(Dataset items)

[Start of section]

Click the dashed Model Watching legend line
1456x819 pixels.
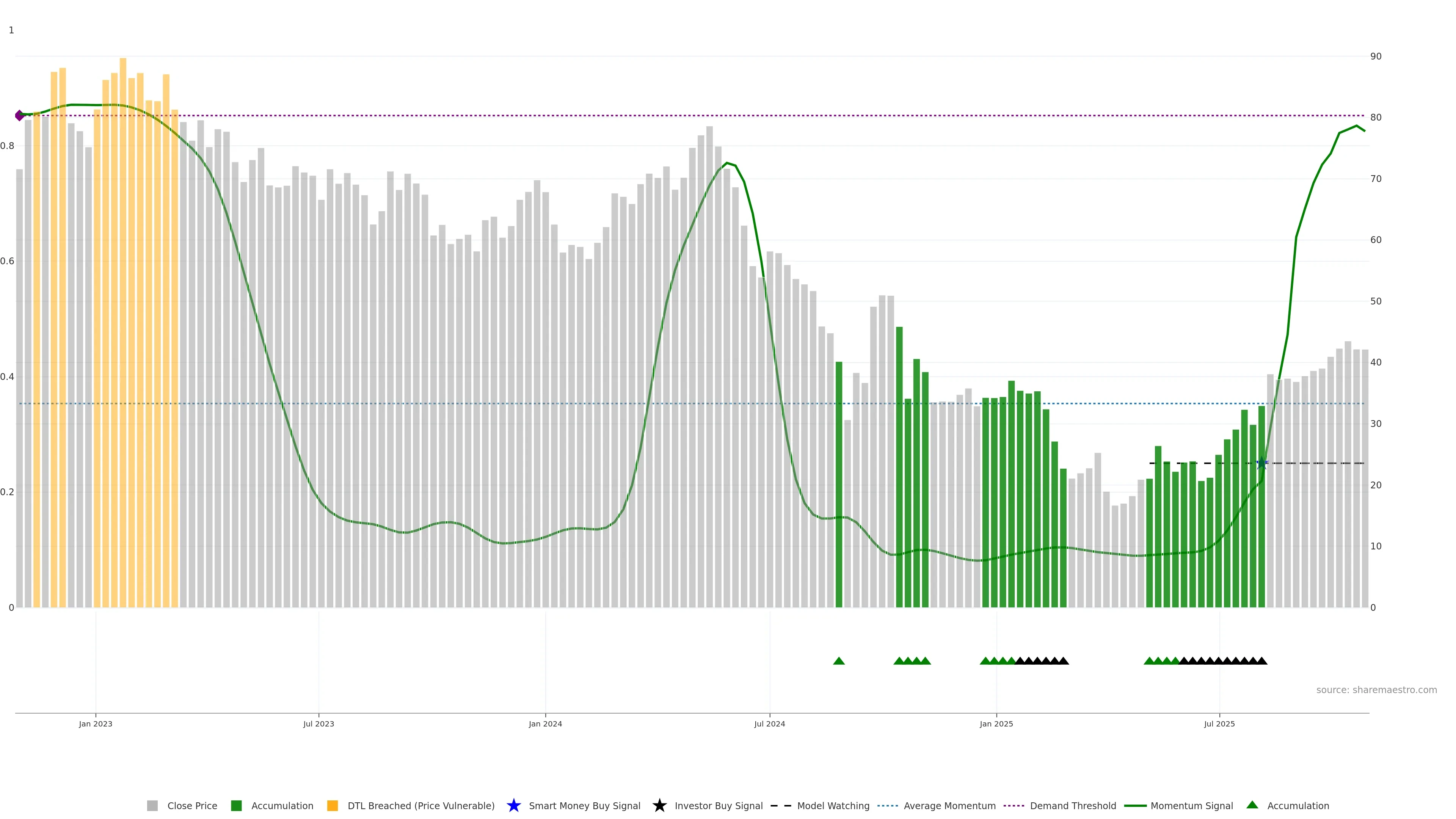click(781, 805)
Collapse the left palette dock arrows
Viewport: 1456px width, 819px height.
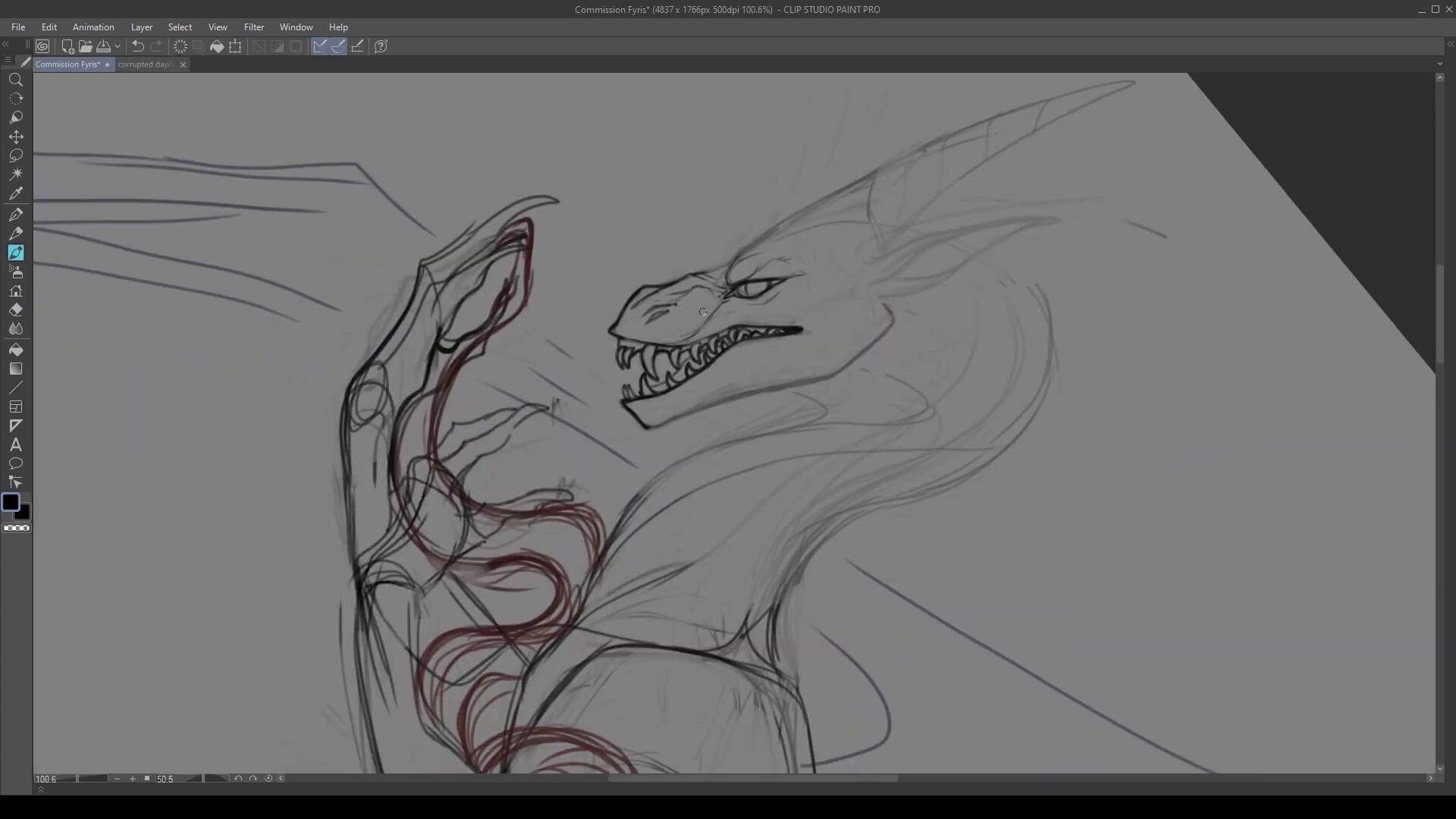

[End of section]

Your assignment. With the images left out, set down every entry exactly.

Exercise result.
Click the dashed Model Watching legend line
1456x819 pixels.
click(781, 805)
Collapse the left palette dock arrows
Viewport: 1456px width, 819px height.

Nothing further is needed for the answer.